The problem:
Begin at the line below that holds "Instruction: Click the" and end at the line that holds "Task: Close the BLACK SOULS game window", transcribing each line exactly and skipping any picture.
----- Task data -----
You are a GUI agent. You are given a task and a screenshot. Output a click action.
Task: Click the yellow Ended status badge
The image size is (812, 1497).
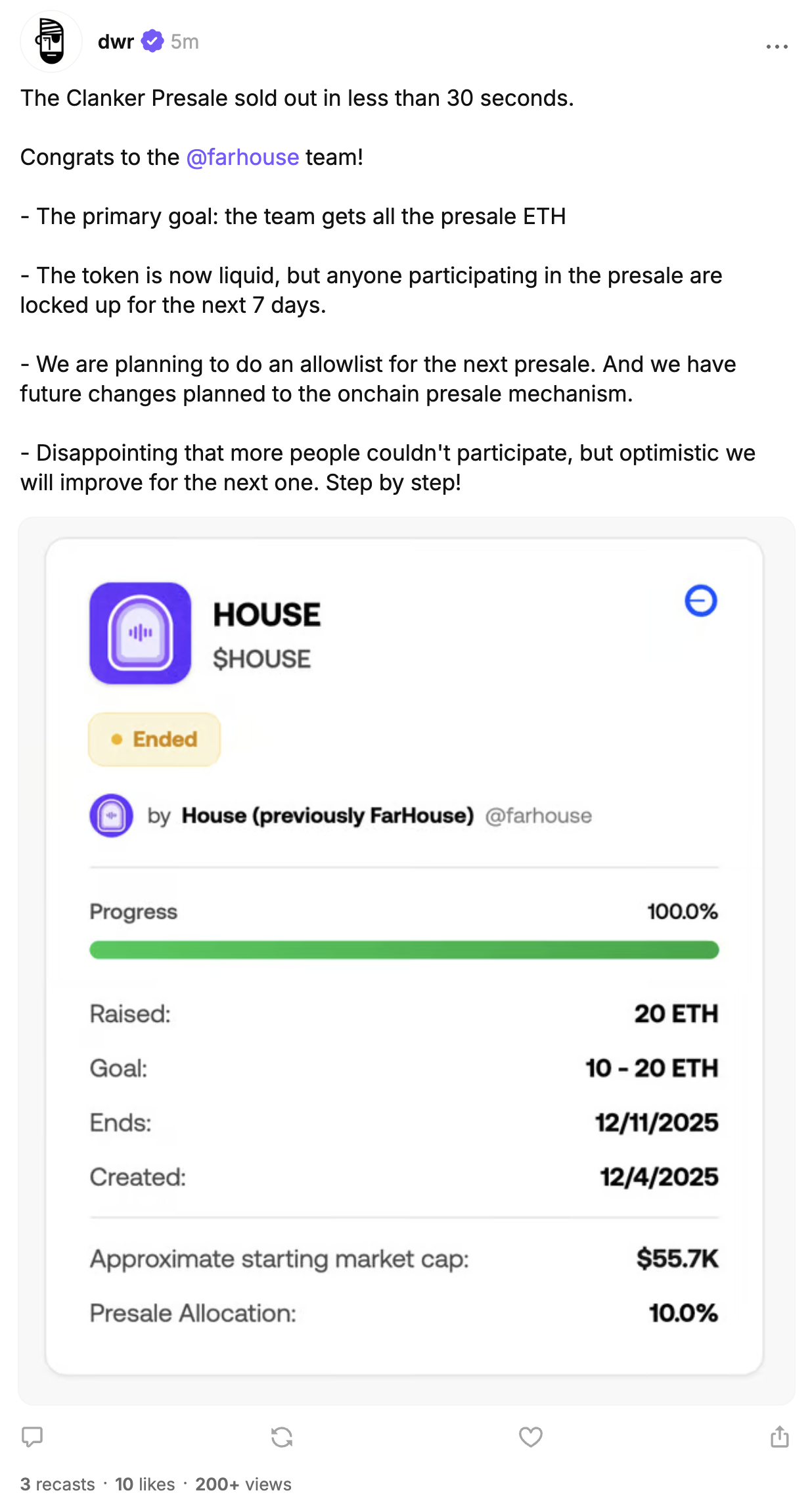click(154, 739)
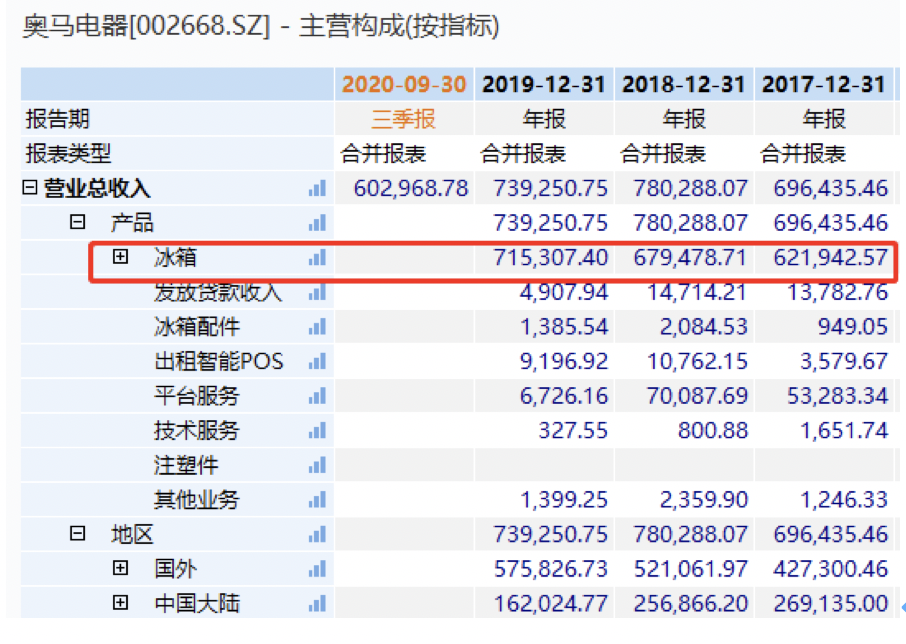Expand the 中国大陆 region row
The height and width of the screenshot is (644, 906).
click(121, 603)
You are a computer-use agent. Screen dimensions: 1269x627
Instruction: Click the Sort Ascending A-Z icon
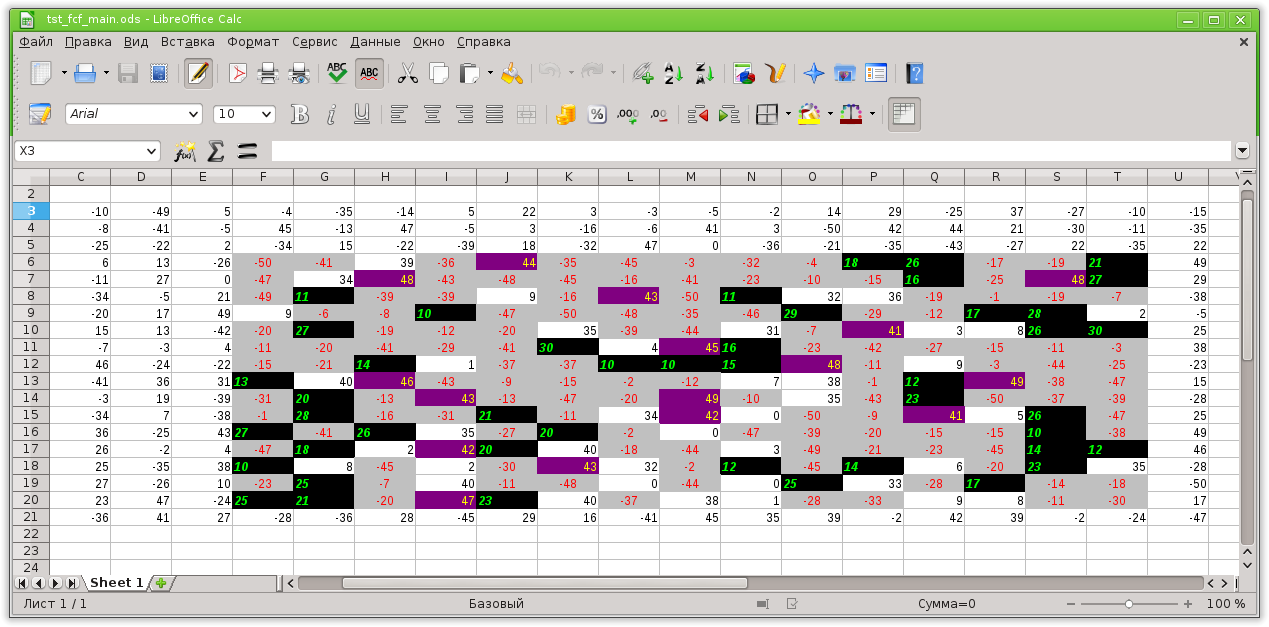pos(673,73)
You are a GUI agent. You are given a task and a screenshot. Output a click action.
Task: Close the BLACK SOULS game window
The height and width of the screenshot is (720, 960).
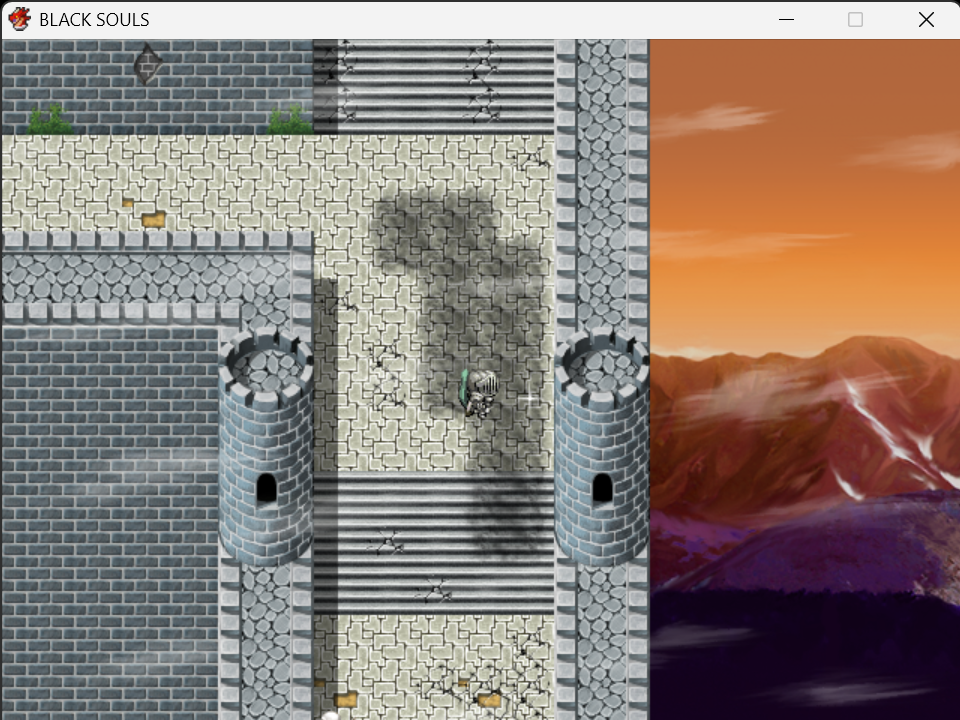[926, 20]
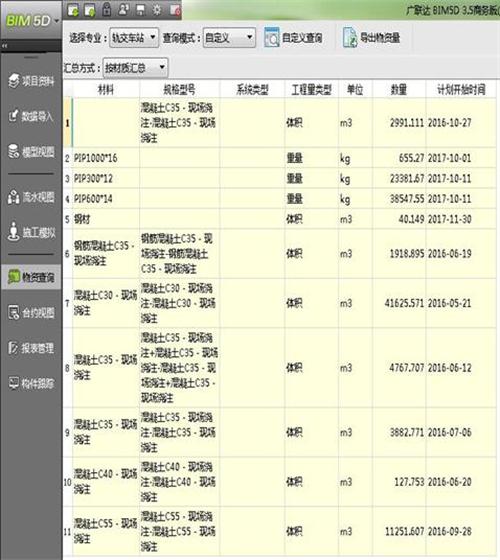Click the save disk icon in toolbar
This screenshot has width=500, height=560.
click(140, 10)
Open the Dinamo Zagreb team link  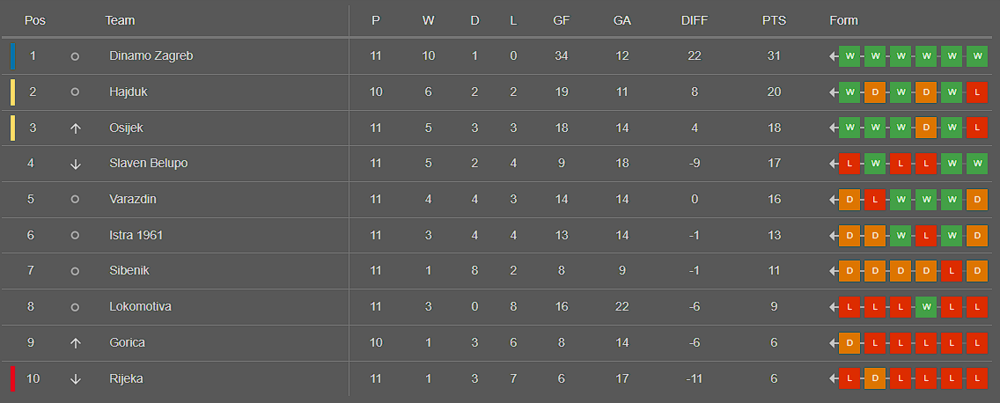coord(150,56)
-----
Solution:
Instruction: Click the Sort Ascending A-Z icon
pos(673,73)
You are a GUI agent. You are given a task and a screenshot. Output a click action.
Task: Close the BLACK SOULS game window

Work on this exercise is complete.